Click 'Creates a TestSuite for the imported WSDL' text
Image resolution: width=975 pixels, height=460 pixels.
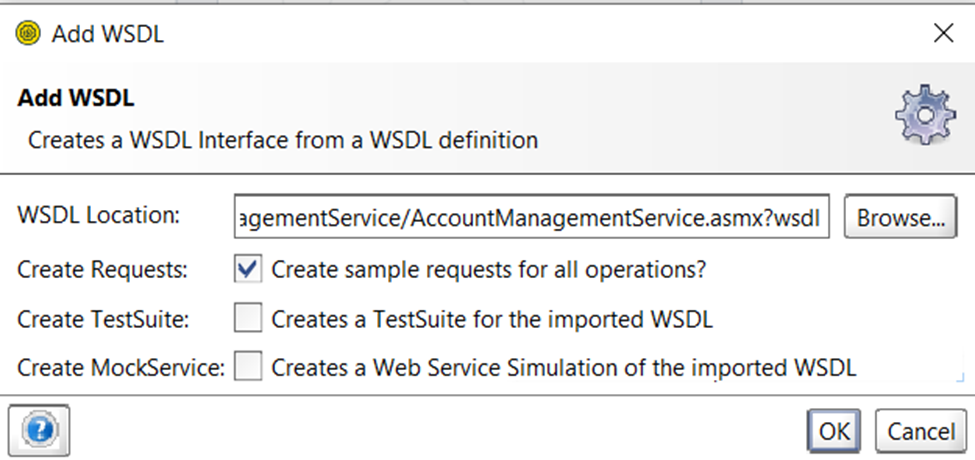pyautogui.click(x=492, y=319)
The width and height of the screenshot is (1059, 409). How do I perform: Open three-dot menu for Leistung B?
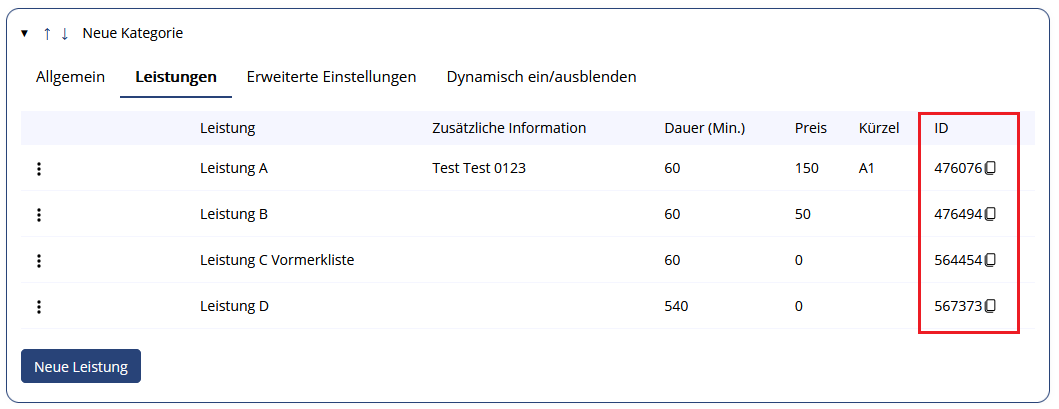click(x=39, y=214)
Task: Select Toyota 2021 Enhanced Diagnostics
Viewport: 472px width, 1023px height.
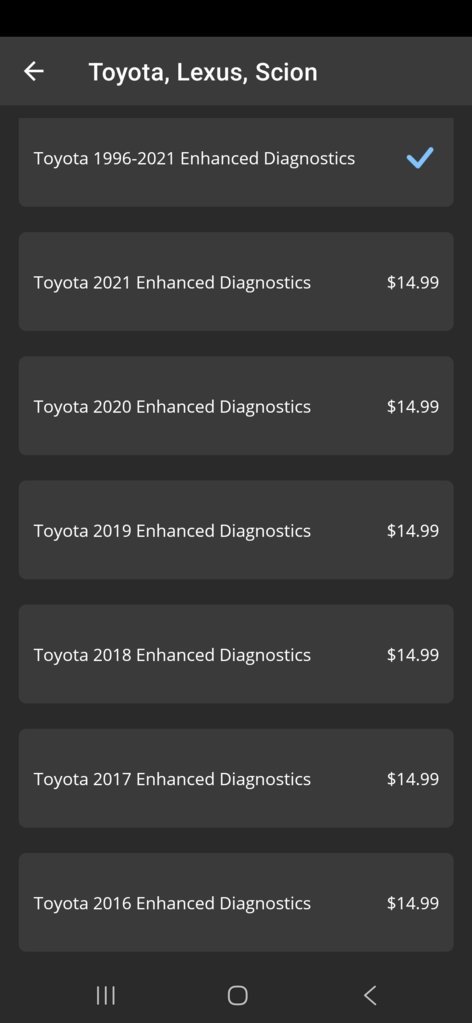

---

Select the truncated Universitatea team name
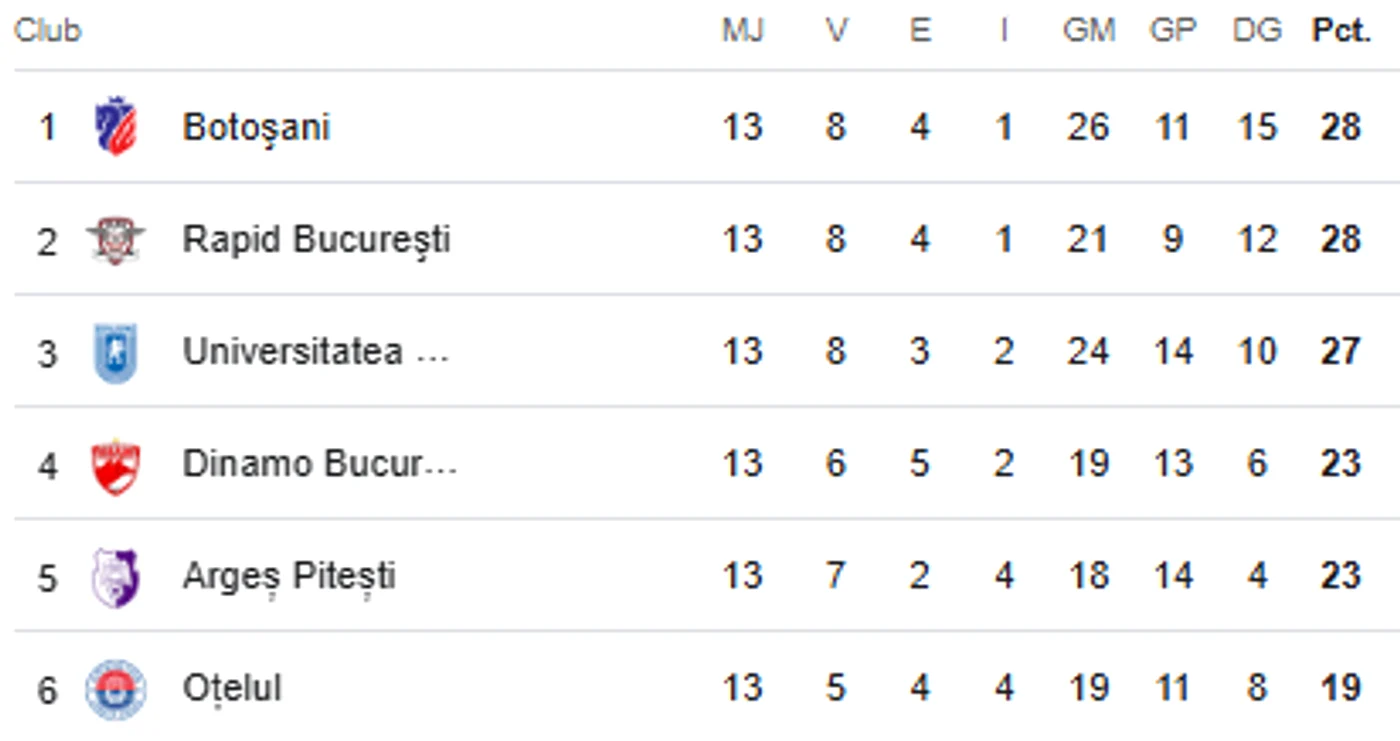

== TASK BRIEF ==
The material above holds pictures; leave them out and set down exactly the lines from the line with "Image resolution: width=975" to the line with "Viewport: 472px width, 1023px height.", both included.

== EXERCISE RESULT ==
Image resolution: width=975 pixels, height=460 pixels.
pyautogui.click(x=492, y=319)
The width and height of the screenshot is (1059, 409). How do I perform: Open three-dot menu for Leistung B?
click(x=39, y=214)
Task: Select Toyota 2021 Enhanced Diagnostics
Viewport: 472px width, 1023px height.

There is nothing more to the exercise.